Finanzminister will Geschäfte mit 15 Prozent belasten
Eichel besteuert Gewinne aus Wertpapiergeschäften pauschal

Gewinne aus dem Verkauf von Wertpapieren und nicht selbst genutzten Immobilien sollen künftig pauschal mit 15 Prozent besteuert werden. Das hat Finanzminister Hans Eichel (SPD) am Sonntagabend den Koalitionsspitzen vorgeschlagen.

HB/brs/uhl BERLIN. Die neue Pauschalsteuer soll für alle Wertpapiere, Investmentfondsanteile und Immobilien gelten, die nach der Verabschiedung des so genannten "Steuervergünstigungsabbaugesetzes" gekauft werden. Das Gesetz wird den Bundestag wahrscheinlich am 21. Februar 2003 passieren.

Effektiv wird die Steuer aber nur 7,5 Prozent betragen, weil das so genannte Halbeinkünfteverfahren angewendet wird - ähnlich wie bei den Dividendenausschüttungen.

Mit diesem Vorschlag will Eichel einen seit Wochen andauernden Streit über die Besteuerung von privaten Veräußerungsgewinnen beenden. Bisher wollte die Regierung solche Verkaufserlöse innerhalb bestimmter Fristen mit dem individuellen Einkommensteuersatz der Anleger besteuern, was die Steuerzahler deutlich stärker belastet hätte. Nach den neuen Vorschlägen entfallen die bisherigen Spekulationsfristen von einem Jahr bei Wertpapieren und von zehn Jahren bei Immobilien.

Für Altfälle gilt eine kompliziertere Regelung. Nach Eichels Vorschlag unterstellen die Finanzämter bei Verkäufen von Wertpapieren und Immobilien, die vor dem 21. Februar 2003 erworben wurden, pauschal einen Wertzuwachs von jeweils 10 %. Dieser Zuwachs wird dann ebenfalls mit 15 % besteuert. Falls der Gewinn geringer ausfällt oder sogar ein Verlust entstanden ist, müssen die Anleger dies ihrem Finanzamt nachweisen. Sowohl bei Alt- als auch bei Neufällen dürfen Verluste aus Wertpapier- und Immobiliengeschäften mit entsprechenden Gewinnen verrechnet werden.
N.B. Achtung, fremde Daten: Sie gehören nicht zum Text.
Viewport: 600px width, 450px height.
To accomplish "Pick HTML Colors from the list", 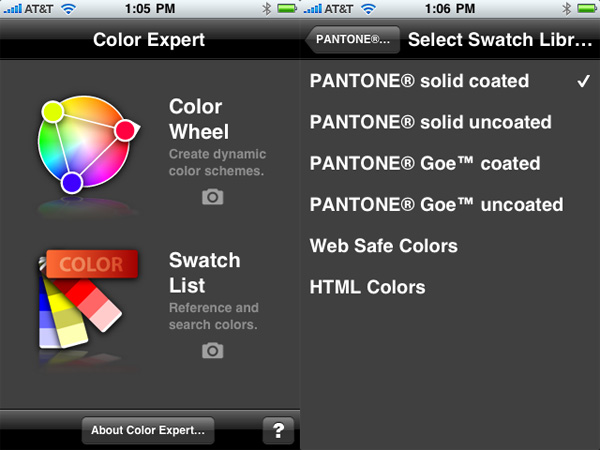I will pyautogui.click(x=367, y=287).
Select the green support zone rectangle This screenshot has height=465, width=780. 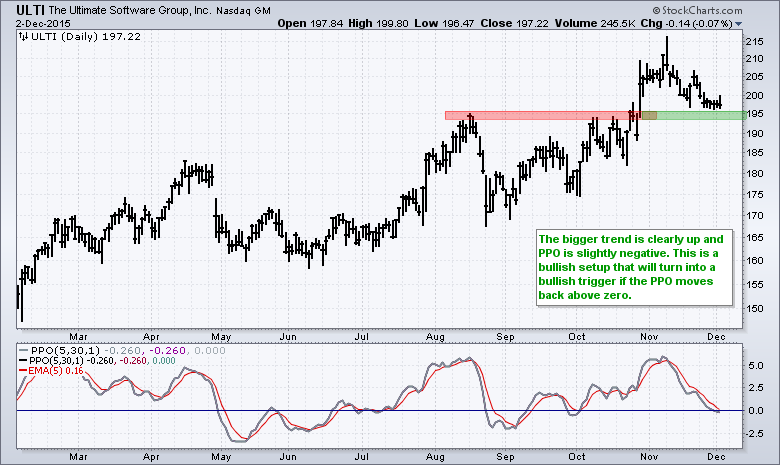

Die Finanzpolitiker der Koalition, Christine Scheel (Grüne) und Joachim Poß (SPD), bezeichneten Eichels Vorhaben als "Schritt in die richtige Richtung". Poß verwies darauf, dass zukünftig die Kreditinstitute die Finanzverwaltung durch Kontrollmitteilungen nicht nur über die Kapitalerträge, sondern auch über die Veräußerungsgewinne ihrer Kunden informieren müssten.
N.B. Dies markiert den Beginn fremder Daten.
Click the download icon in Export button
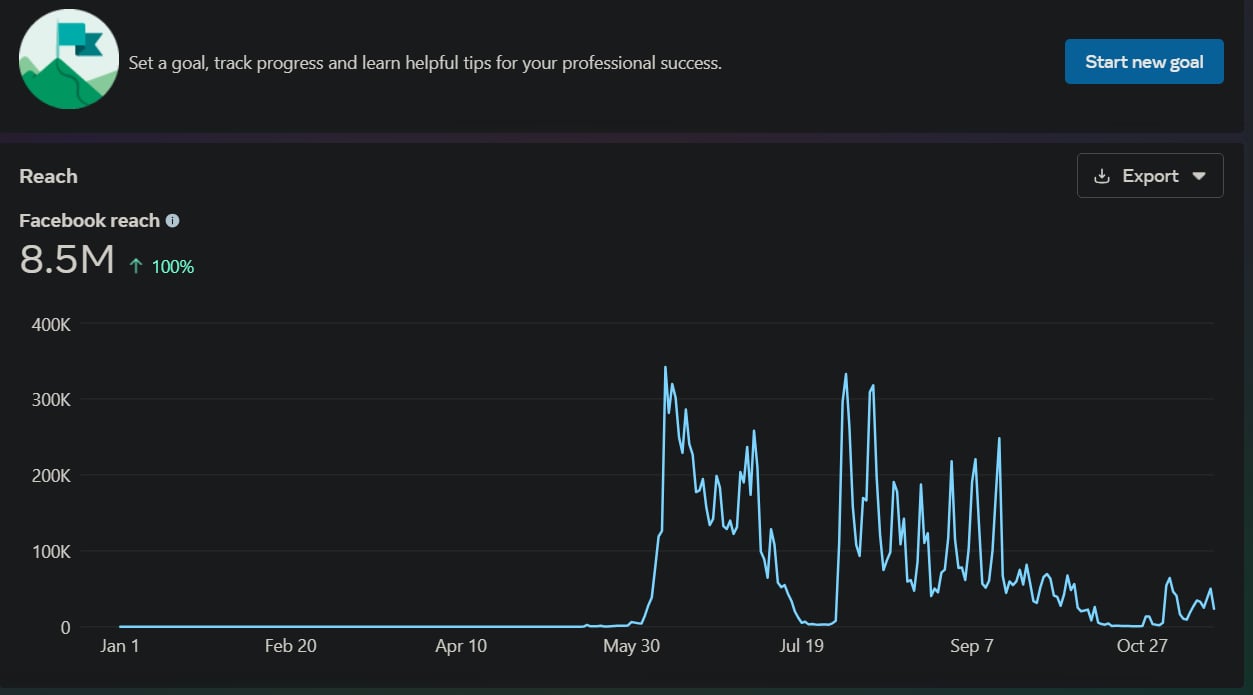1102,176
Nach Ansicht von Fachleuten könnte die Aufhebung des Bankgeheimnisses allerdings zur Kapitalflucht aus Deutschland führen. Jörn Quitzau, Steuerexperte bei der Deutschen Bank, sagte dem Handelsblatt: "Die Anleger reagieren sehr sensibel. Allein schon die Diskussion über die Steuerpläne bringt eine Ausweichreaktion mit sich." Nach Ansicht von Rüdiger Parsche, Steuerexperte des Münchener Ifo-Institutes, werden vor allem die Schweiz und Liechtenstein von der Kapitalflucht profitieren. Commerzbank-Chef Klaus-Peter Müller warnte zudem vor den hohen Kosten der Neuregelung. Die Kosten für ein Informationssystem zur lückenlosen Übersendung von Kontrollmitteilungen bezifferte er allein für sein Haus auf 50 Mill. Euro.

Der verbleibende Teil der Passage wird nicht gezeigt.